■ Exercise directions ■
When you have gone through the entries below, state how many lines include the word "agent" and write nothing else.

━━ Supplied entries

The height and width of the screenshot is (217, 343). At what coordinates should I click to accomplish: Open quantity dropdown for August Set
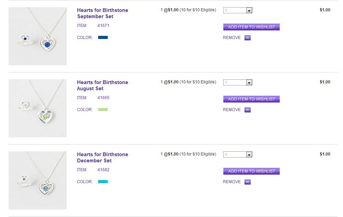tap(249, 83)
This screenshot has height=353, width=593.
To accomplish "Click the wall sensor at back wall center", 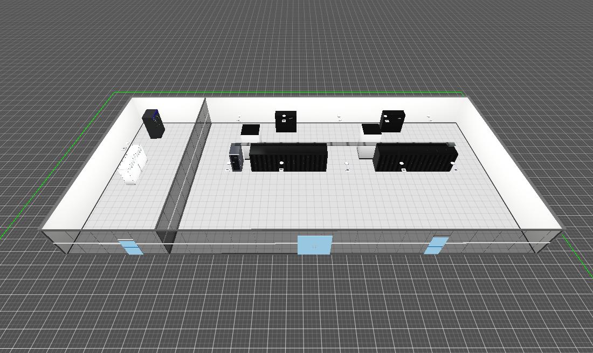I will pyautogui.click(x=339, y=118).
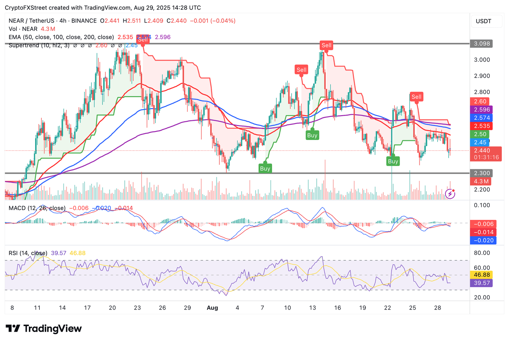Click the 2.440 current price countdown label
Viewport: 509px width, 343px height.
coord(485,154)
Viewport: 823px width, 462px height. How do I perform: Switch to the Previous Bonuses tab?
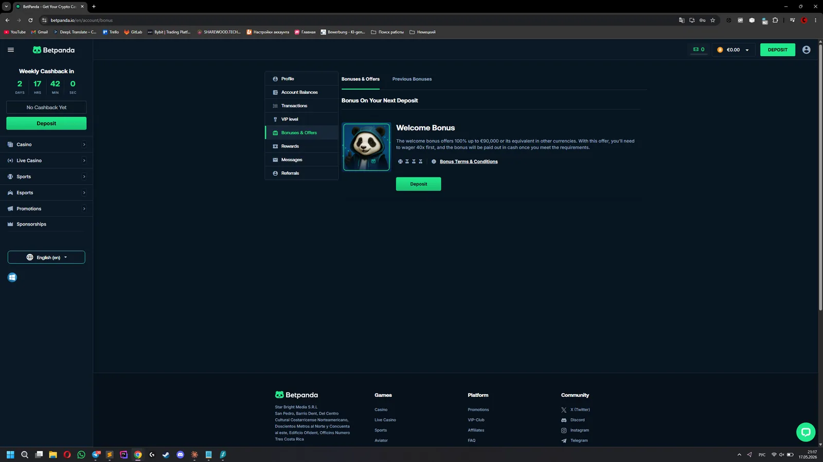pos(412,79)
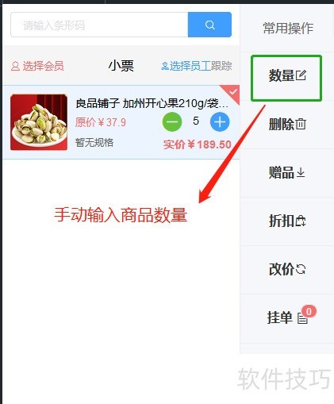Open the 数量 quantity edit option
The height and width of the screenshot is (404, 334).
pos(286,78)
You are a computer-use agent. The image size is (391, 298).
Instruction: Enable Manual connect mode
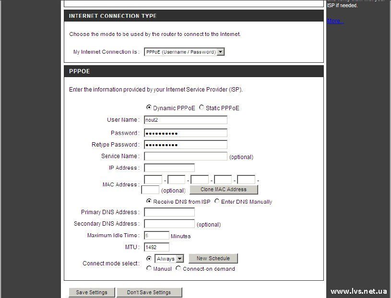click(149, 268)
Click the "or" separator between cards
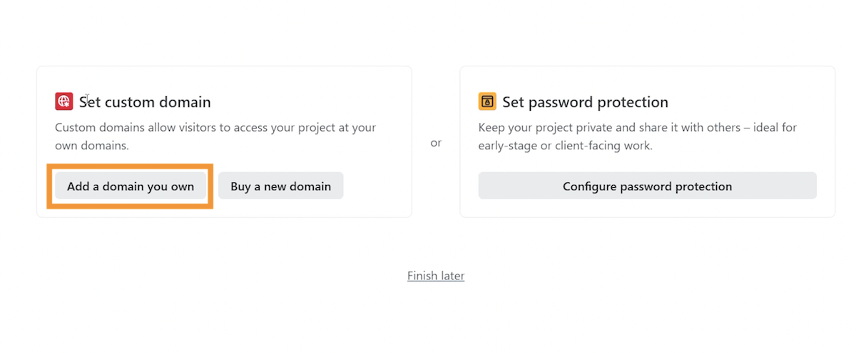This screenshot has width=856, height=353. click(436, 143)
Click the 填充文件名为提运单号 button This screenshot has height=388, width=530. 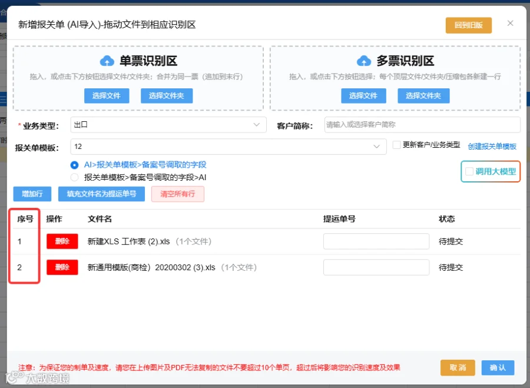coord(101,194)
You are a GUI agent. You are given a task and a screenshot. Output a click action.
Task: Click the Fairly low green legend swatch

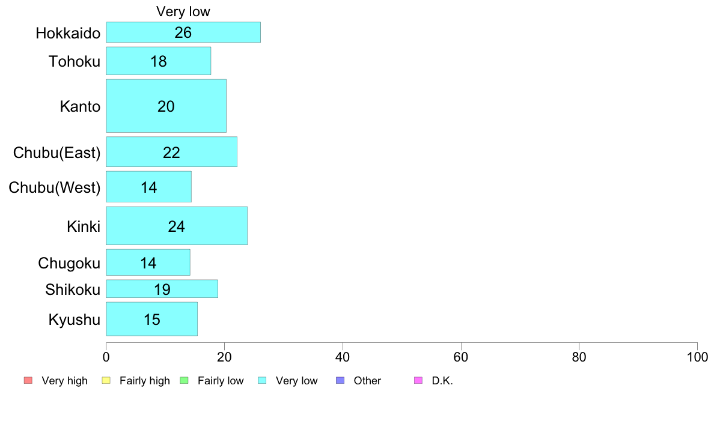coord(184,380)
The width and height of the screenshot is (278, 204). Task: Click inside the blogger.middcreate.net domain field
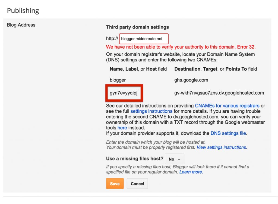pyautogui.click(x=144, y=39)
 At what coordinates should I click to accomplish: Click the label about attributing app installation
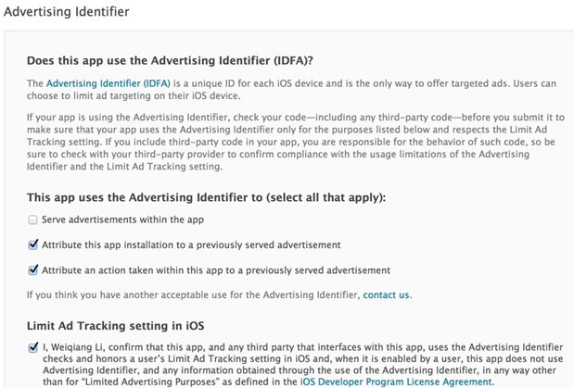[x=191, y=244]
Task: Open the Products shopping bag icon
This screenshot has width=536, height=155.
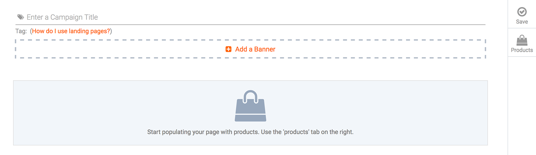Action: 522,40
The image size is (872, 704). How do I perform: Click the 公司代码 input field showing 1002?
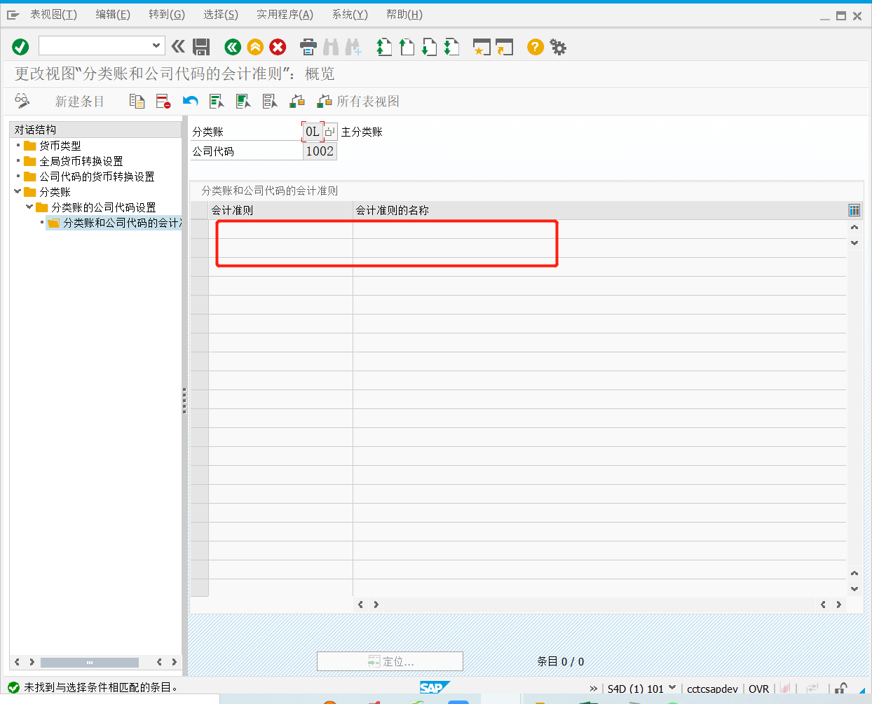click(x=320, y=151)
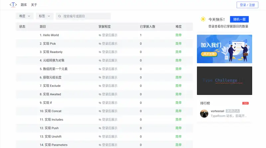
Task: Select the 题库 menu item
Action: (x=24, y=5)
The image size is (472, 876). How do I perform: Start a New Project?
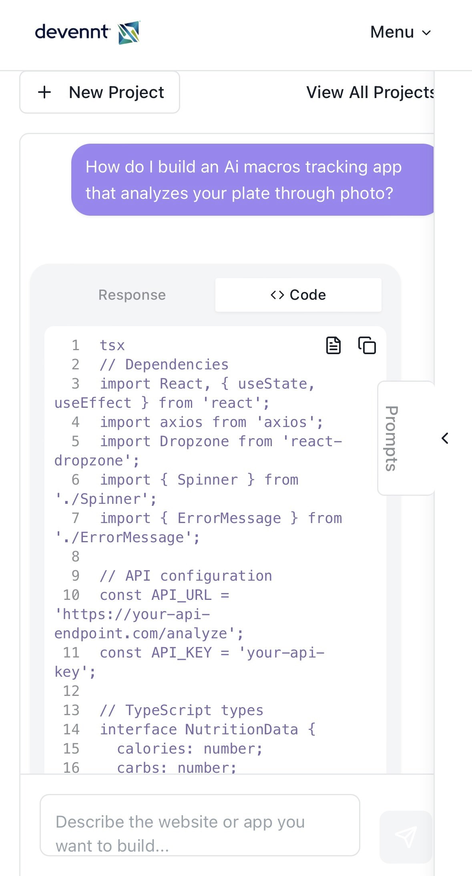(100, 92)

━━━━

■ Reply to the exercise ■
2